Hidup seseorang dimulai dari bayi, balita, anak-anak, remaja, dewasa, dan tua. Lalu meninggal, dikembalikan ke alam, alam menyediakan manusia untuk memproduksi manusia lainnya. Roda kehidupan seperti yang dikatakan Charles Darwin (Buku Madilog, 1943). Diantara banyak fase kehidupan, masa muda menjadi masa di mana kita mengeksplor banyak hal. Termasuk cinta. Lalu bagaimana ia bekerja? Dan seribu pertanyaan lainya yang menghujam diri kita.

Cinta dipandang sebuah hal abstrak, hal yang tidak bisa dibuktikan, tidak bersifat material. “Cinta itu buta, tetapi dia tahu mana kenalpot Jazz dan kenalpot Beat”. Saking abstraknya kita banyak menduga-menduga, itulah ketika kita (atau mungkin hanya saya) masa muda.

Setidaknya itu dulu. Ilmu pengetahuan neurosains membuktikannya. Di otak kita terdapat hormon dopamine dan oksitosin berlebih saat muda, yang bekerja ketika kita melihat sesuatu, itulah menyebabkan cinta bekerja dalam otak kita. Efeknya ialah rasa senang, rasa bahagia, dan kecanduan (Podcast The Conversation, 2018).

 

Memaknai Cinta

Anak muda terkadang hanya memaknai cinta kepada pacarnya, “Aku sayang kamu, tapi kamu sayang yang lain”.

Padahal mereka lupa, ketika dia melakukan hobinya –misalkan naik gunung atau hiking, dia merasa senang seharian bahkan bulanan ketika sebelum-saat-sesudah naik gunung, hal itu juga bisa disebut cinta. Buktinya adalah hasil upload-an di instagram. Atau ketika tidak naik gunung selama satu semester, dia merasa gundah gulana, merasa kehilangan dirinya.

 

Masa Depan dan Sakit Hati 

Bayangkan saja, jika jatuh cinta tidak dimaknai hanya kepada doi. Semisal si A hobi membaca, si A tahu kalau dia senang dan kecanduan, dia akan merasa kehilangan jika tidak membaca.

Aneh jatuh cinta dengan membaca? Ah tidak, bahkan di luar Indonesia ada yang menikah dengan anjingnya, atau bahkan merelakan bercerai dengan istri untuk meneliti daerah Jawa, sebut saja Prof. Merle Calvin Ricklefs (Majalah Tempo, 2019).

Sesederhana itu, tidak perlu merujuk kepada puisi Pak Sapardi, atau quotes yang menyemangatkan kita untuk membaca ‘Buku adalah jendela dunia, membaca adalah melihat dunia.’
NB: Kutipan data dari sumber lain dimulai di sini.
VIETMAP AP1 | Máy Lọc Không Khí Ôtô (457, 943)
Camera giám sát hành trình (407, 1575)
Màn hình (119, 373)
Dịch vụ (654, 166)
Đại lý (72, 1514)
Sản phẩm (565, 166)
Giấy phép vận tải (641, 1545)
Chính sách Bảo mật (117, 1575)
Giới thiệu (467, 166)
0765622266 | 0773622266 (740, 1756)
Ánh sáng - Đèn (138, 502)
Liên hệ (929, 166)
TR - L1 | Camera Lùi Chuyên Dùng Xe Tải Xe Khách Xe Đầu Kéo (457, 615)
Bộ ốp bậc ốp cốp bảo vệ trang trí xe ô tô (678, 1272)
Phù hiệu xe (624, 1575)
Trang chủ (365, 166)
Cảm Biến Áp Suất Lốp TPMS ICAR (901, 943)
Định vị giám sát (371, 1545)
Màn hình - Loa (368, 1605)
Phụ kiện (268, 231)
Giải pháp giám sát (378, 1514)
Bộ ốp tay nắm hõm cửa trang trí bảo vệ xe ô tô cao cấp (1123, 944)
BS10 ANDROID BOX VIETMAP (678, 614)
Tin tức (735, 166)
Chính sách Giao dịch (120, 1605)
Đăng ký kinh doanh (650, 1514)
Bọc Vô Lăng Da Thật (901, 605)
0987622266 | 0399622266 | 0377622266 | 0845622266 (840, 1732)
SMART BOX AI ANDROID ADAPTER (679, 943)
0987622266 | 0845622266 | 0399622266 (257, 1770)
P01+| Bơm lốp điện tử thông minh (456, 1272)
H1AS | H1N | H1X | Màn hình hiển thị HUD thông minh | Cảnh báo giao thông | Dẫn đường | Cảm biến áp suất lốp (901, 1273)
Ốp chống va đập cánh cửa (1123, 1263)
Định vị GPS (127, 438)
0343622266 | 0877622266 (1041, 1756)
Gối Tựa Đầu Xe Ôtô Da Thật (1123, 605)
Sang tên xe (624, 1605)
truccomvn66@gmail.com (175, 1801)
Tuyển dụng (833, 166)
Sesederhana ketika kita melakukannya dengan senang, dan gembira. Itulah cinta.

 

Tetapi ingat, ketika masa muda, kita tahu apa itu jatuh cinta sekaligus apa itu sakit hati.

Kita juga harus tahu, ketika melakukan sesuatu yang kita senang atau gembira, ketika itu ada saja masalahnya.
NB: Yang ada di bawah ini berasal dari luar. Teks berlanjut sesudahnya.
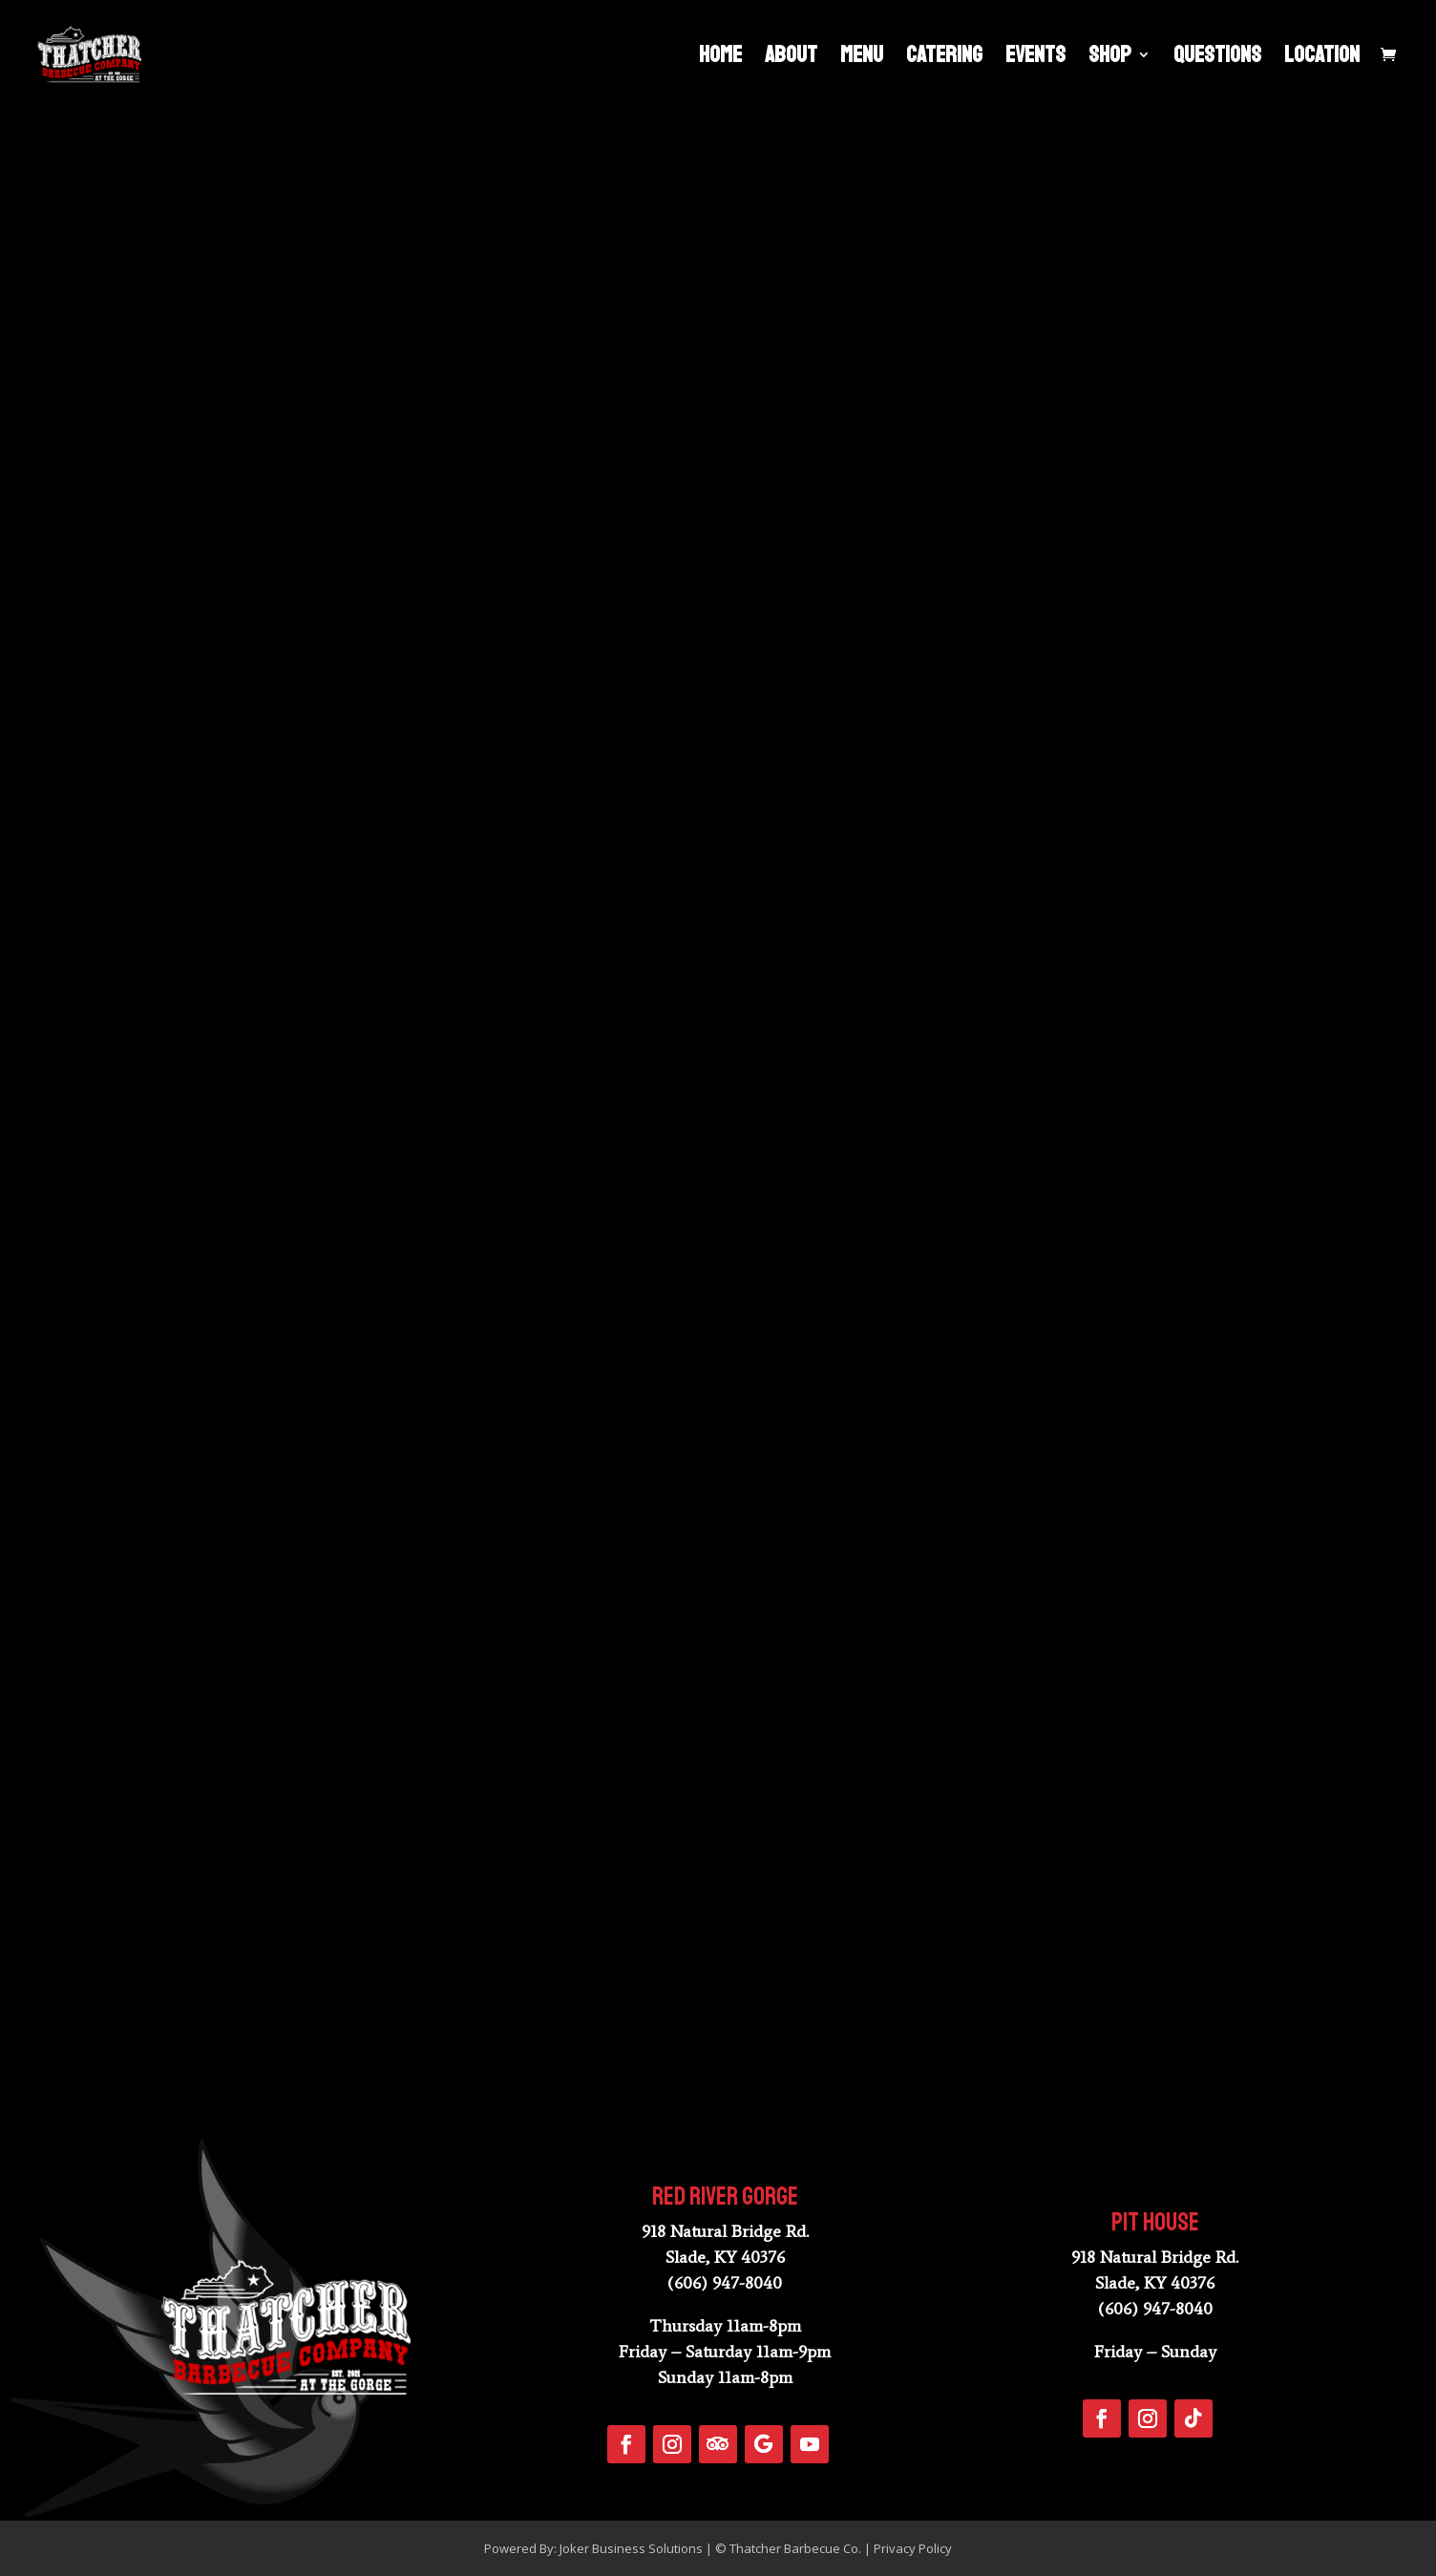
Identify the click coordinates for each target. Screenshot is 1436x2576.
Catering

Seperti ketika kita suka membaca dan mau membaca suatu buku, tiba-tiba buku kita basah terkena hujan, atau yang lebih ekstrem tidak bisa membelinya, karena mahal. Sakit hati. Atau ketika dia sedang berduaan dengan yang lain selain kita, dan kita melihatnya dengan mata kepala kita sendiri.

Dari situlah kondisi psikologis kita bekerja, perilaku kita berubah, entah menanggapinya dengan baik atau tidak.

 

Persoalan Anak Muda 

Waktu jatuh cinta selalu menyenangkan, sehingga beruntunglah orang-orang yang bisa merasakannya.

Ah, gimana kalo yang jomblo?

Tenang, kalau membaca artikel ini dengan baik, kita akan tau bahwa cinta tidak diartikan kepada satu mahluk hidup sebagai pasangan saja.

Anak muda bisa mencintai apapun itu termasuk hobinya, terlebih yang bermanfaat untuk sesama mahluk hidup.

Sebagaimana Soe Hok Gie menggambarkan anak muda dengan Buku, Pesta, dan Cinta (Soe Hok Gie-Sekali Lagi, 2009). Kita juga bisa mendefinisikannya sebagai hal-hal kecil yang bisa membuat kita bahagia. Bebas-sebebas-bebasnya.